The reaction of Olympic officials to the congratulations given to her by Nazi leader Adolf Hitler was put forward as the reason why Hitler never congratulated American athlete Jesse Owens after his first gold medal victory. Rumours appeared in 1966 as to who was the father of one of her daughters, after her daughter Giselle claimed in a book to be the daughter of Adolf Hitler.

==Early life==
Ottilie Fleischer was born on 2 October 1911; her father was a butcher. Even at an early age she was interested in sports, initially gymnastics, but when she was a teenager she became involved in athletics. She trained in a variety of events including pentathlon, javelin, discus and shot put.

==Career==
From 1929-1935, Fleischer ranked in the top 10 lists in the shot put and javelin. She won four German championships-- the 4x100 relay team in 1931 and 1933, and the javelin throw in 1932 and 1936. Additionally, Fleischer set two world records in shot put in 1929 (12.40 m) and 1930 (12.88 m).

Fleischer travelled across the Atlantic Ocean on board the SS Europa with the other members of the German team and then across the United States by train to Los Angeles in order to compete at the 1932 Summer Olympics. At the 1932 Games, she went in as one of the favourites for the gold medal in the women's javelin along with Ellen Braumüller. In the competition, she finished third, while Braumüller took the silver medal. American Babe Zaharias won the gold medal. She also competed in the Women's 4 x 100 metres relay with teammates Grete Heublein, Marie Dollinger and Braumüller. The team came in the sixth and final position out of the teams that entered the race. She also finished fourth in the women's discus throw, just outside the medal positions.

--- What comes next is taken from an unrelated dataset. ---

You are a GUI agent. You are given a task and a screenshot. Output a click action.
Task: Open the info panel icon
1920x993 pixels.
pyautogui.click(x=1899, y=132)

Whilst competing at the 1936 Summer Olympics, she broke the Olympic record for the women's javelin throw twice during the rounds of the competition. She threw a javelin 148 feet, 2 25/32 inches, beating the previous record holder by over five inches. In so doing, she became the first German woman to win a gold medal at an Olympics event. As opposed to the 1932 Games, the javelin event was the only competition she entered at the 1936 Games.

After Fleischer won the javelin event, she was taken, along with the other two medallists, to meet Adolf Hitler. She was congratulated by the German leader and Hermann Göring and posed for photographs. Hitler was later warned by Olympic officials that heads of states were not permitted to conduct such congratulations, which in 1984 was what Willi Daume claimed had prevented Hitler from congratulating gold medallist Jesse Owens, causing the story that the Nazi leader refused to shake his hand.

After retiring from athletics Fleischer became involved in handball and played for Eintracht Frankfurt handball club, winning the German championship in 1943.

==Personal life==
Fleischer was married twice, having two daughters in her first marriage. In 1948 she opened a leather goods shop in Lahr, near the Black Forest. One of her daughters was named Gisela, who in 1966 was reported by the newspaper Tribune de Genève to be the illegitimate daughter of Adolf Hitler and was subsequently reported elsewhere in the press. This was due to the publishing of a book by Gisela, in which she claimed to be Hitler's daughter. Gisela later took over the two leather goods shops owned by her mother following Tilly's death on 14 July 2005.